Jumat, 09 Agustus 2013

MJIB - 30. PRO DAN KONTRA SOAL KEBERADAAN WALIPITU DI BALI






Setelah memperhatikan uraian sejarah dan informasi keberadaan Walipitu di atas, ada beberapa temuan yang menarik untuk direnungkan, dikaji dan dikembangkan lebih lanjut dalam kaitannya dengan kemungkinan adanya Waliyulloh selain Walipitu sebagai berikut :
1. Kemungminan Adanya Waliyulloh lain diluar Walipitu
     Istilah “Walipitu” (sab’atul auliya’) yang berarti tujuh orang  Waliyyulloh Bali dan proses penemuan makam mereka adalah didasarkan pada suara hatif, ilham, kontak batiniyah atau semacam inspirasi yang diperoleh dari hasil riyadhoh Bapak KH Toyib Zaen Arifin bersama timnya.
Hal ini melahirkan sikap pro dan kontra di tengah masyarakat, baik dari kalangan muslim sendiri maupun non muslim. Bagi orang-orang yang tidak setuju dengan penggunaan suara hatif, ilham atau semacamnya sebagai “sumber pengetahuan” atau sebagai alat untuk mendeteksi keberadaan makam seorang waliyulloh, tentu mereka akan menolak dan menentang dengan berbagai alasan, misalnya: tidak ilmiah, irrasional, mengada-mengada, tidak masuk akal dan komentar-komentar miring lainnya.

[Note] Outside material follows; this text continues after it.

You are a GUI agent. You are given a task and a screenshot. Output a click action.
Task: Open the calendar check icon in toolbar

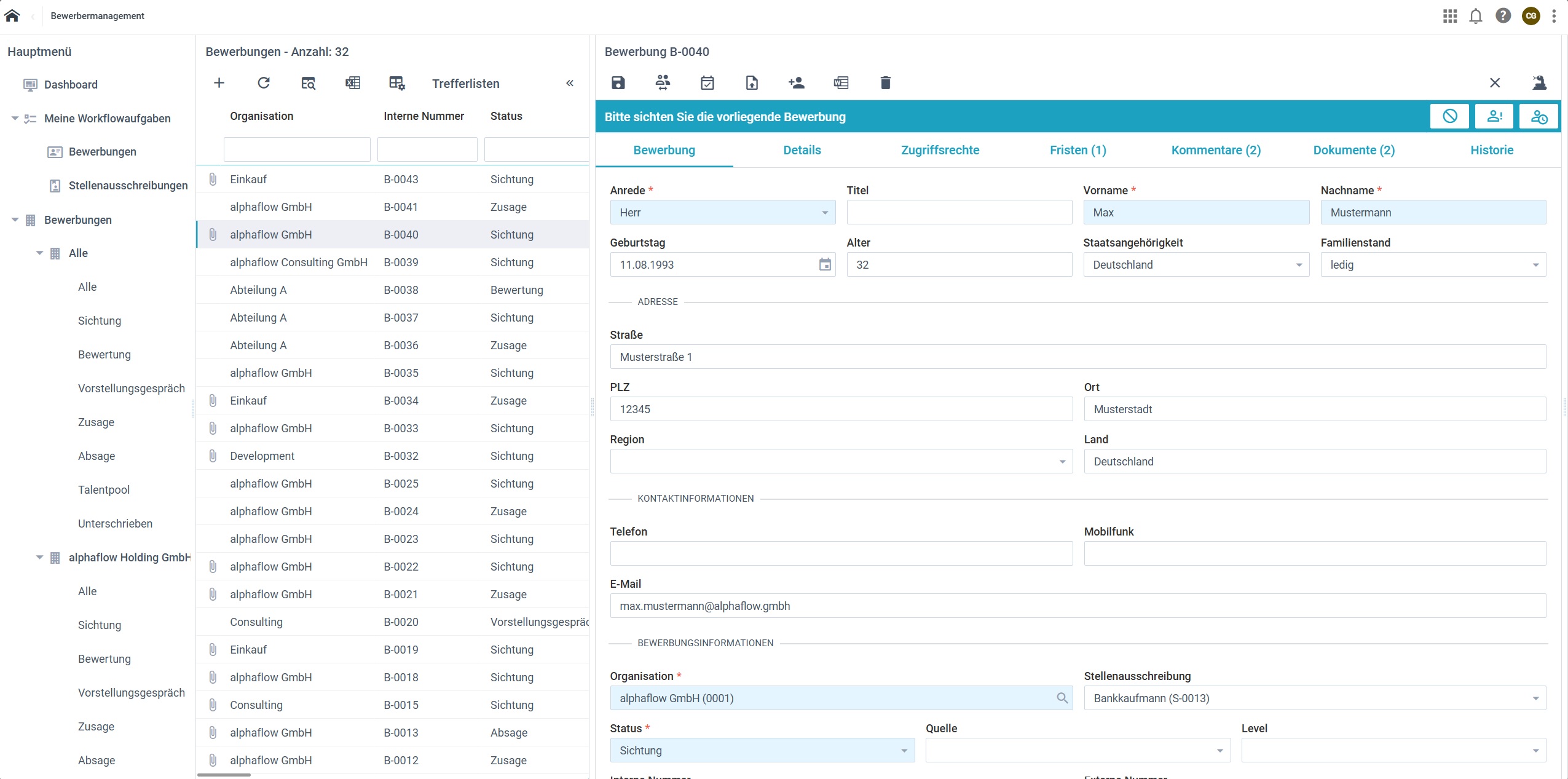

Namun bagi yang setuju, bisa jadi mereka akan menerima apa adanya tanpa banyak komentar. Apalagi hal itu dilakukan oleh seorang ahli riyadhoh, atau bisa jadi dipandangnya sebagai sesuatu yang sah-sah saja dan dalam hal ini, KH Toyib bukanlah satu-satunya orang yang ahli, karena kenyataannya banyak diantara para ahli riyadhoh yang mampu menemukan makam seorang “Waliyulloh” yang sebelumnya tidak diperhitungkan oleh masyarakat umum, dengan metode dan cara yang berbeda-beda. Sebut saja misalnya KH Hamim Jazuli (Gus Miek dari Ploso Kediri), KH Mas Nur (Branjangan), KH Abdurrahman Wachid (Gus Dur), KH Ali Muhammad (Pembina semaan Qur’an Al-Ittihad), KH Ahmad Asrori Usman (Al-Khidmah), dan lain-lain. Dengan demikian, di masa-masa mendatang mungkin saja ada ahli-ahli riyadhoh lain yang mengungkap keberadaan Waliyulloh  selain Walipitu tersebut dengan cara atau metode yang berbeda-beda, sehingga jumlahnya tidak sekedar tujuh orang (“Walipitu”), malahan bisa lebih dari itu, misalnya delapan orang (“Waliwolu”), sembilan orang (“Walisongo”), sepuluh (“Walisepuluh”) dan seterusnya. Pendek kata, dipandang dari sudut ini, istilah “Walipitu” bukanlah harga mati, tetapi bisa ditawar (berubah). Apalagi menurut keyakinan di kalangan kaum sufi, bahwa setelah wafatnya seorang Wali tertentu, Alloh akan memunculkan seorang Waliyulloh yang baru untuk menggantikan posisi mereka, sehingga di bumi ini tidak ada kekosongan Wali.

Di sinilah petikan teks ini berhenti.